Exercise instructions:
The task calls for each line of the records below in which the word "agent" appears.

::: Dataset entries

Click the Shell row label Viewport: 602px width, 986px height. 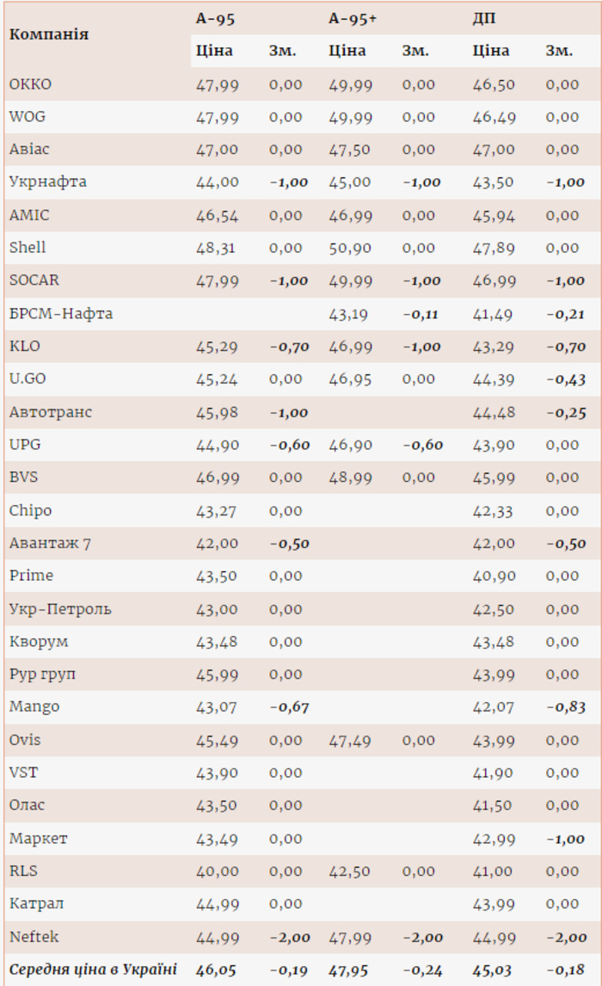[x=28, y=247]
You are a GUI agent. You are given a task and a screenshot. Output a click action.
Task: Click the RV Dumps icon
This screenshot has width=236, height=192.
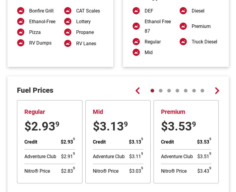[21, 43]
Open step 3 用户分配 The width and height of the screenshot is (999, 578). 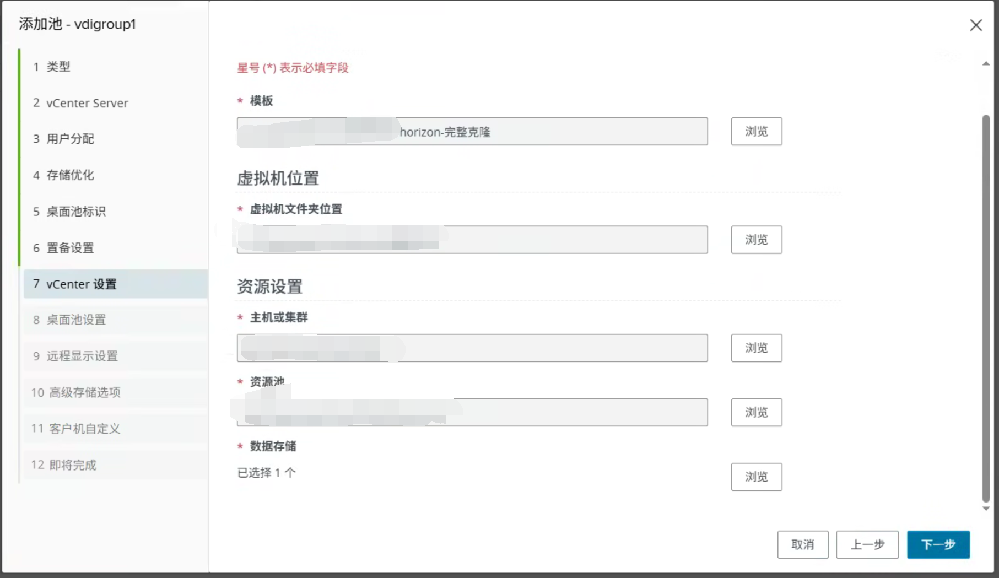coord(116,139)
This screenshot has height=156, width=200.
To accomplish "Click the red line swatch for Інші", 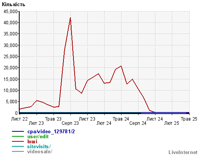I will (18, 141).
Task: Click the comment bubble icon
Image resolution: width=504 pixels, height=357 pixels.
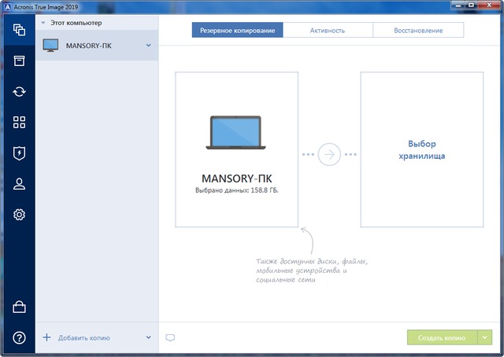Action: click(x=170, y=338)
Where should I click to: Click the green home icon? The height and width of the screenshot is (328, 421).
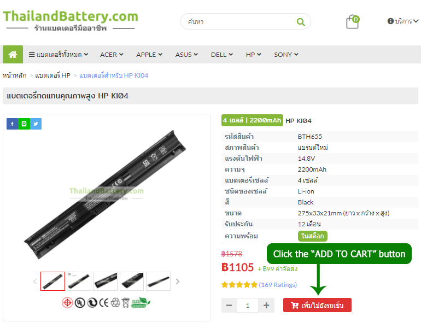tap(13, 55)
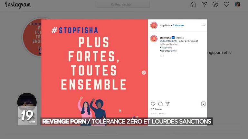Open the Instagram home feed icon
This screenshot has width=248, height=139.
click(193, 4)
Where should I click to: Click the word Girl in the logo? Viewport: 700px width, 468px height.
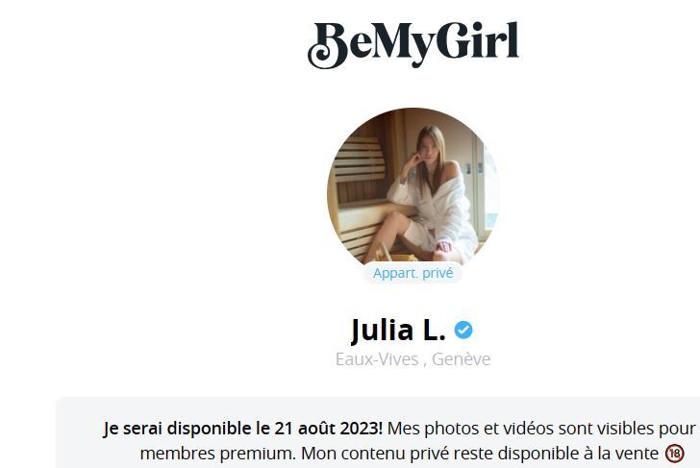(475, 41)
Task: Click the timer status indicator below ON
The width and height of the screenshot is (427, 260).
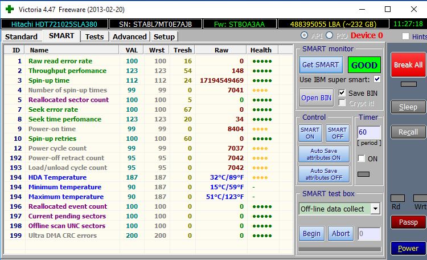Action: (363, 174)
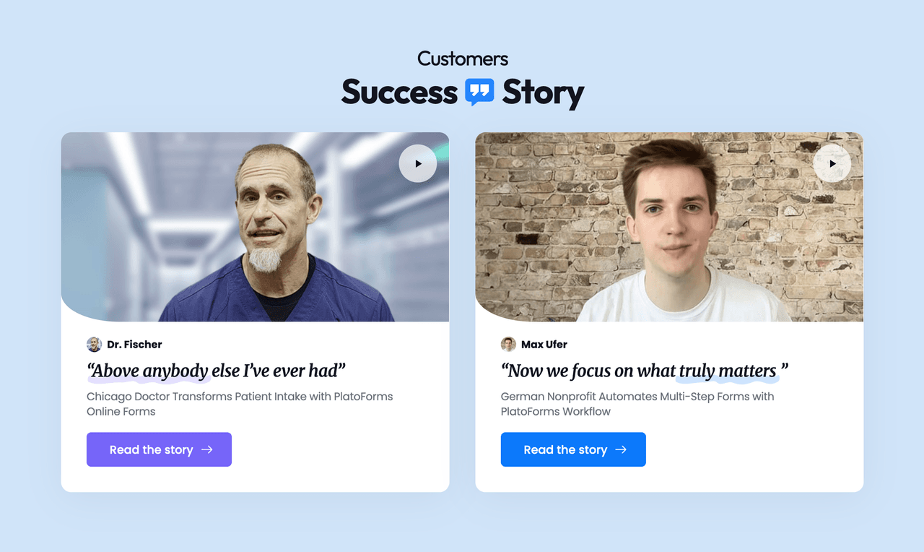Click the German Nonprofit workflow description
This screenshot has width=924, height=552.
(637, 404)
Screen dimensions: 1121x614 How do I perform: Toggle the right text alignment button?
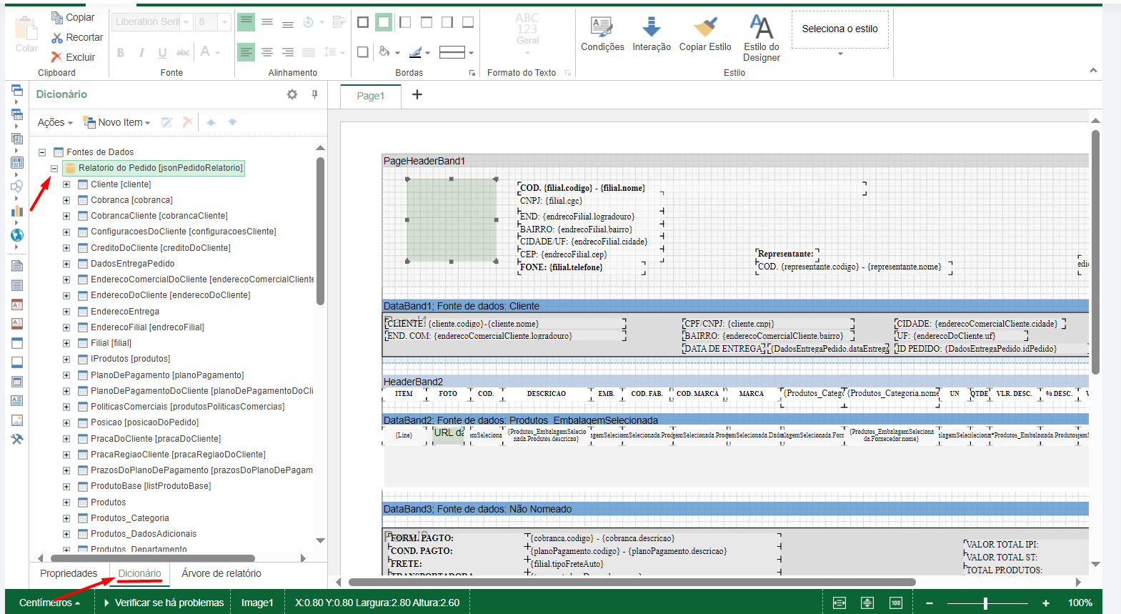tap(288, 52)
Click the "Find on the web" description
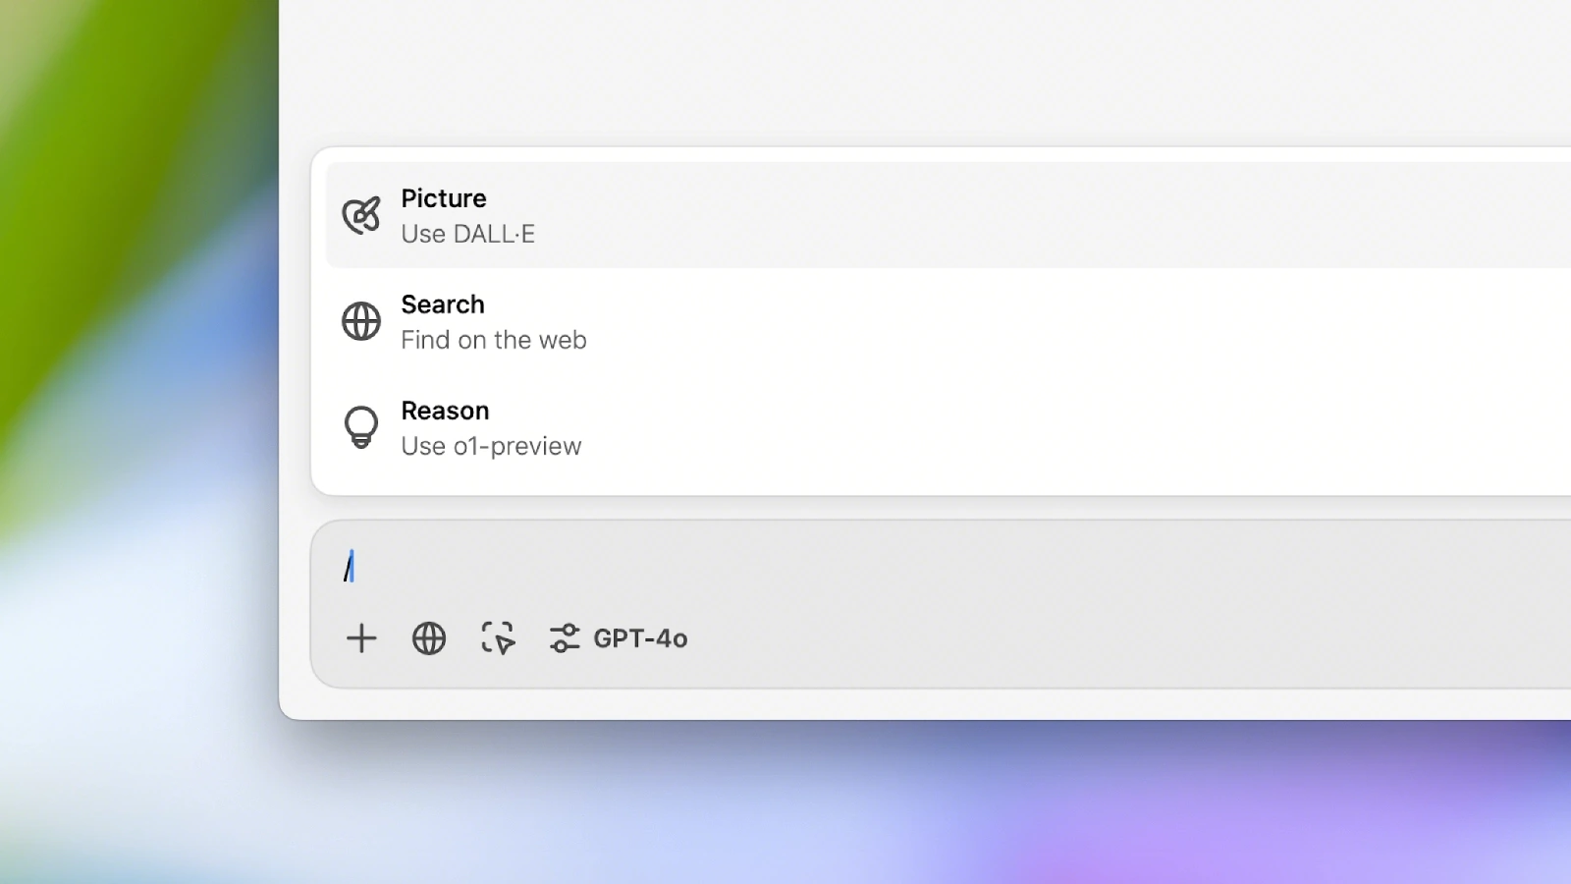 click(493, 341)
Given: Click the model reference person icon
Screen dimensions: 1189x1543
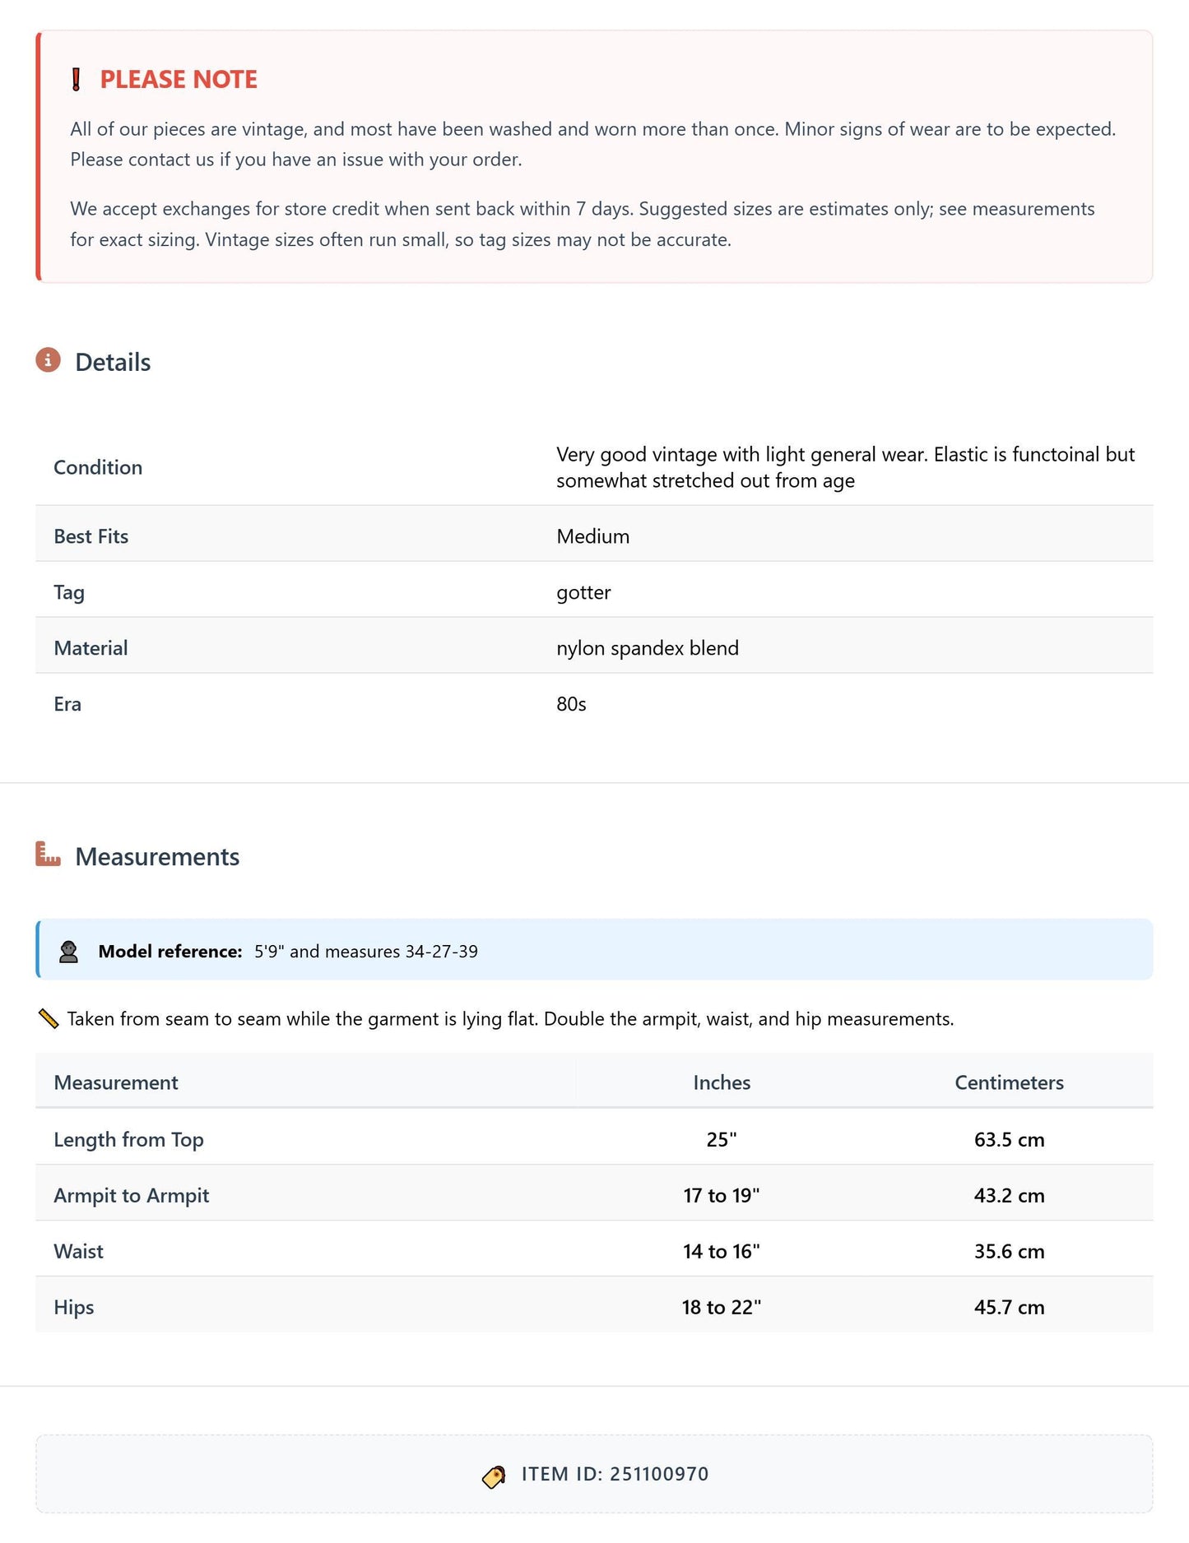Looking at the screenshot, I should pos(69,952).
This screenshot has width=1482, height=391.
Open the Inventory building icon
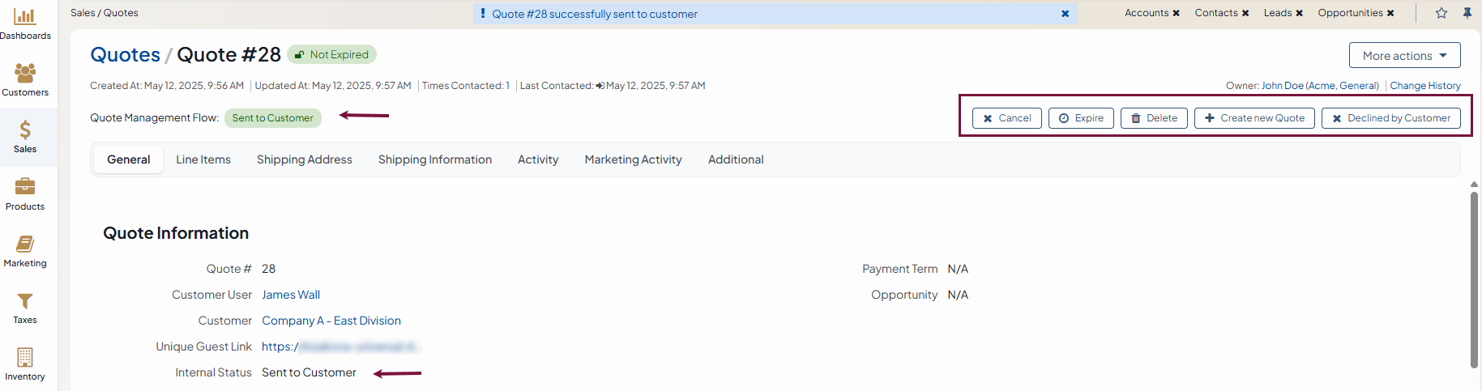(x=25, y=357)
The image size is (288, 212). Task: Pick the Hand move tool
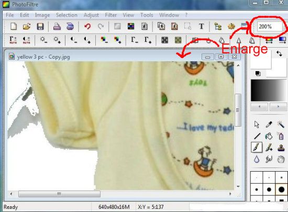(281, 159)
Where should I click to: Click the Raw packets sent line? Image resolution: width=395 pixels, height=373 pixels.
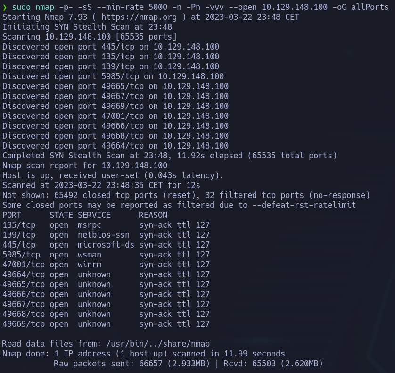coord(188,364)
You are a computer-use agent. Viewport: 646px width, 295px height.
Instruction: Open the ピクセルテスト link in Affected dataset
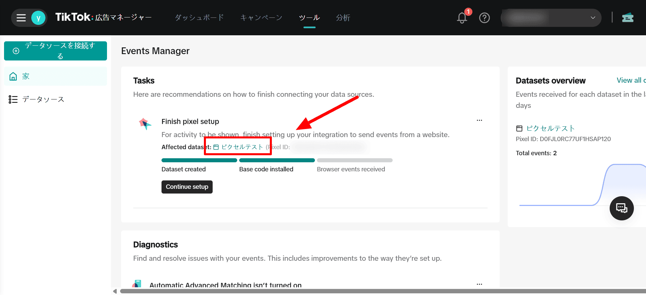coord(242,147)
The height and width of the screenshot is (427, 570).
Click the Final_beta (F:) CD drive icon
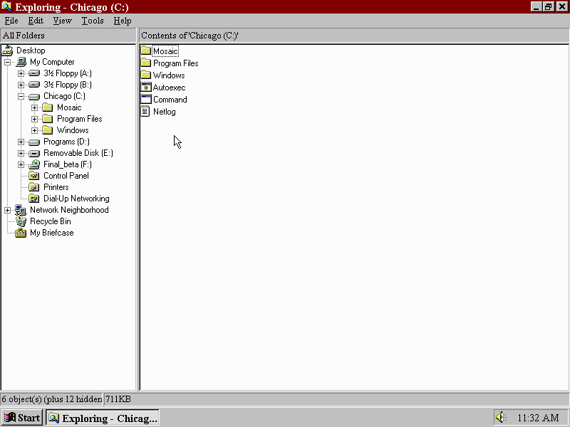34,164
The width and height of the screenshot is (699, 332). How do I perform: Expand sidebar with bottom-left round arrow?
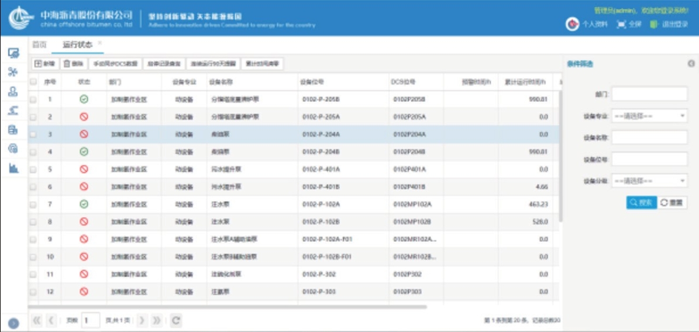pyautogui.click(x=13, y=323)
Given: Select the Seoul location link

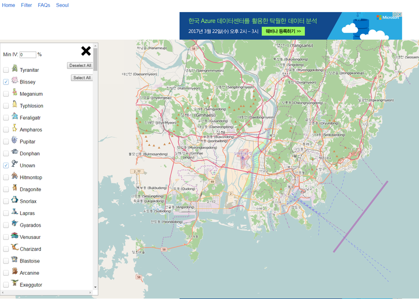Looking at the screenshot, I should tap(62, 5).
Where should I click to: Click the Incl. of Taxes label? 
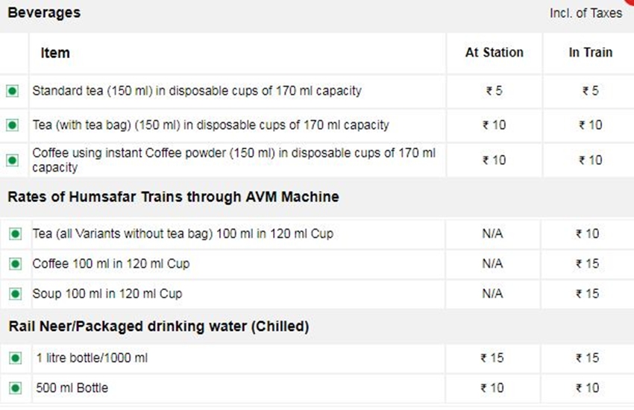586,13
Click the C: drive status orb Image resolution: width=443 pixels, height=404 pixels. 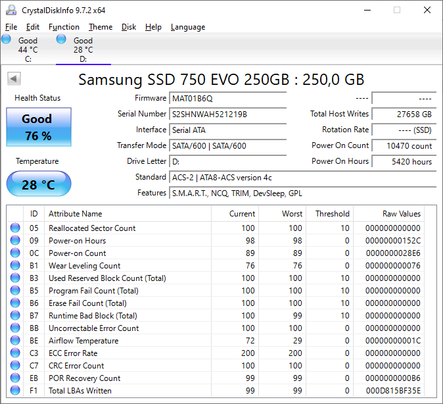point(7,39)
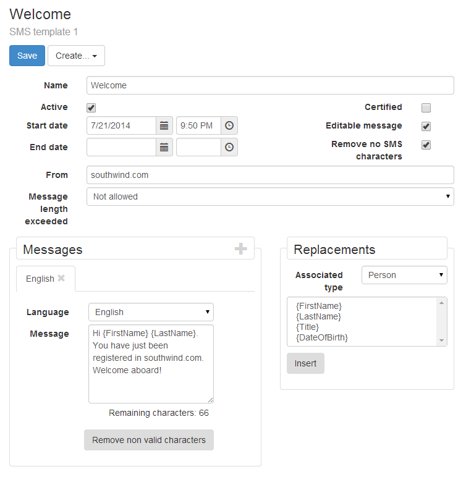Toggle the Active checkbox
Image resolution: width=466 pixels, height=477 pixels.
click(91, 108)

::::::

Worked solution:
You are a GUI agent. You are given a task and a screenshot. Output a click action.
You are a computer-use agent. Viewport: 646px width, 295px height.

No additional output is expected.